**ZU BEARBEITENDE AUFGABEN**
1. Wo sitzt der Schalter der Baron laut Seitentext?
2. Prüfe anhand des Seitentexts, ob die folgenden Aussagen zutreffen: (a) In der beschriebenen Baron ist der Charakter-Drehschalter verbaut. (b) Die Potiknöpfe sind aus Ebenholz. (c) Die beschriebene Baron hat das Schlagbrett der aktuellen Modelle.

**SEITENTEXT**
######
Einfach schön & schön einfach.

Wie man sieht, habe ich nicht den Charakter-Drehschalter, über den vier Grundsounds ”von warm und mittig (1) bis offen und brillant (4)” abgerufen werden können. Denn dessen Entwicklung war erst nach meinem Kauf abgeschlossen. Oliver hatte mir angeboten, ihn nachträglich in meine Baron einzubauen. Ich habe ihn dann (an einem anderen Serienmodell) ausprobiert und finde ihn genial. Allerdings war ich zu diesem Zeitpunkt schon so an meine Baron und ihr Handling gewöhnt, dass ich sie nicht mehr groß verändern wollte. Außerdem ist der Drehschalter natürlich exakt auf die Baron-PUs abgestimmt – der Effekt mit meinen Amber-P90ern wäre etwas anders gewesen.

So oder so: Ich komme mit meinem Tone-Regler hervorragend klar und setze ihn auch oft ein. Zum Beispiel, um den Steg-PU etwas zu besänftigen und einen sehr druckvollen Rhythmus-Sound zu bekommen. Oder dem Hals-PU noch mehr akustische Wärme (Holz!) zu verleihen. Funktioniert super! Dazu tragen auch der saubere Lauf der Regler und die haptische Qualität der Ebenholz-Potiknöpfe bei. Die fasst man einfach gerne an. Genau wie den Schalter, der satt und sicher einrastet und auch ”blind” betätigt den Fingern klar vermittelt, in welche Position er steht. Allerdings kommt hier tatsächlich ein kleiner Kritikpunkt ins Spiel – so ziemlich der einzige, den ich habe. Er ist zum Glück eher nebensächlich und hat viel mit den tollen akustischen Eigenschaften der Baron und ihrer Konstruktion zu tun. Denn da der Schalter auf der schwingenden Decke sitzt, ist das Schaltgeräusch nicht gerade leise. 😉

Ach, und das Schlagbrett der aktuellen Modelle habe ich auch nicht – und wollte es auch nicht haben. Denn dafür ist die Decke meiner Baron einfach zu schön. Je mehr davon zu sehen ist, umso besser!

Der Hals: Lässt sich super spielen, hervorragendes Griffgefühl. Ich habe übrigens die 625er-Mensur und die gefällt mir gut. Aber ich war beim Ausprobieren der 600er-Modelle überrascht, wie wenig Unterschied die deutlich kürzere Mensur für Spielgefühl und Sound macht. Was wiederum für die Qualität der Hölzer und der gesamten Konstruktion der Baron Modell 1 spricht.
######
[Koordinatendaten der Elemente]
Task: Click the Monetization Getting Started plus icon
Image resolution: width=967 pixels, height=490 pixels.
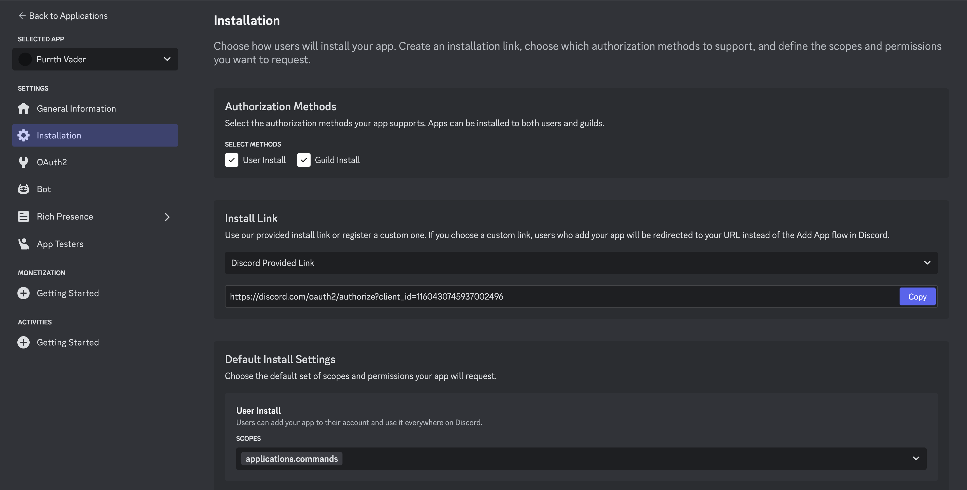Action: click(x=23, y=293)
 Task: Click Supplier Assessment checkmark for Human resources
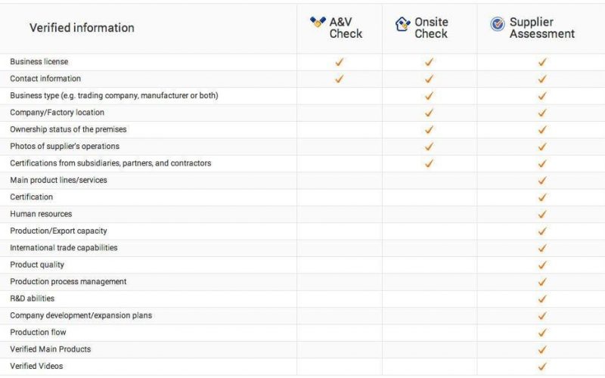[x=542, y=214]
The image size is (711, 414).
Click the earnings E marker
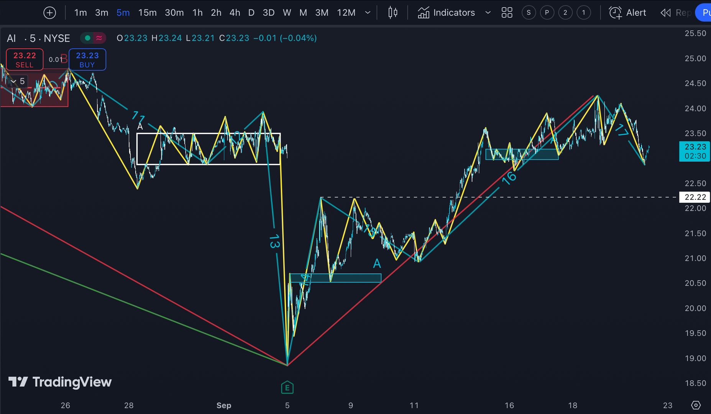(287, 388)

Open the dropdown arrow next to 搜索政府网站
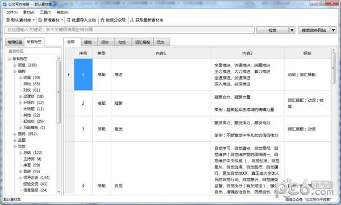[334, 30]
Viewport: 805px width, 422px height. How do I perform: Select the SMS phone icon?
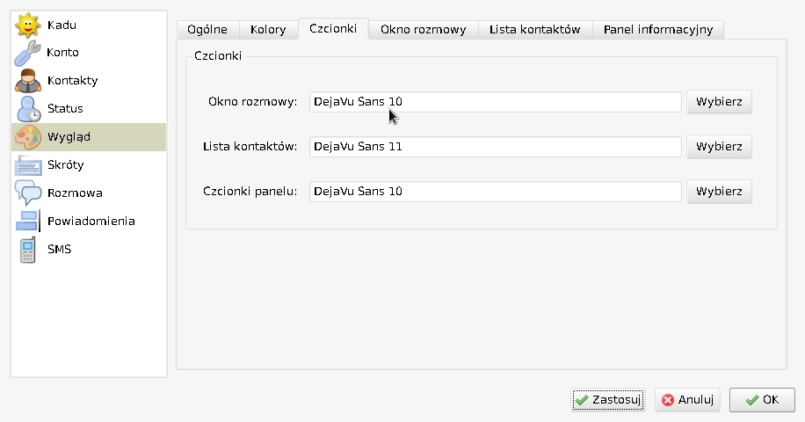pyautogui.click(x=28, y=250)
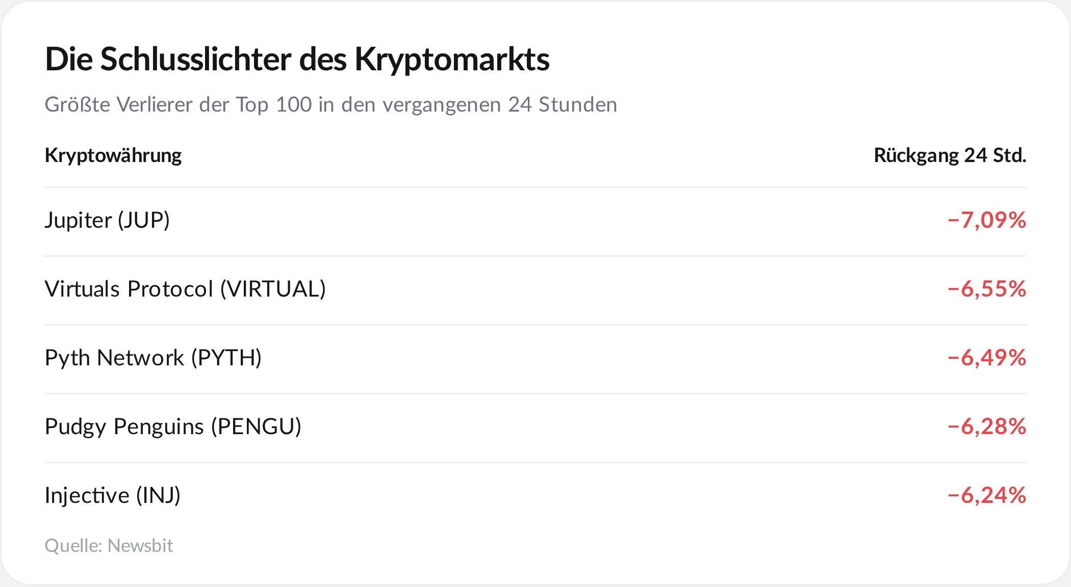Click the −6,55% decline value

(987, 289)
######
**ERGEBNISSE JE AUFGABE**
1. Auf der schwingenden Decke.

2.
(a) Nein: „Wie man sieht, habe ich nicht den Charakter-Drehschalter“
(b) Ja: „die haptische Qualität der Ebenholz-Potiknöpfe“
(c) Nein: „das Schlagbrett der aktuellen Modelle habe ich auch nicht“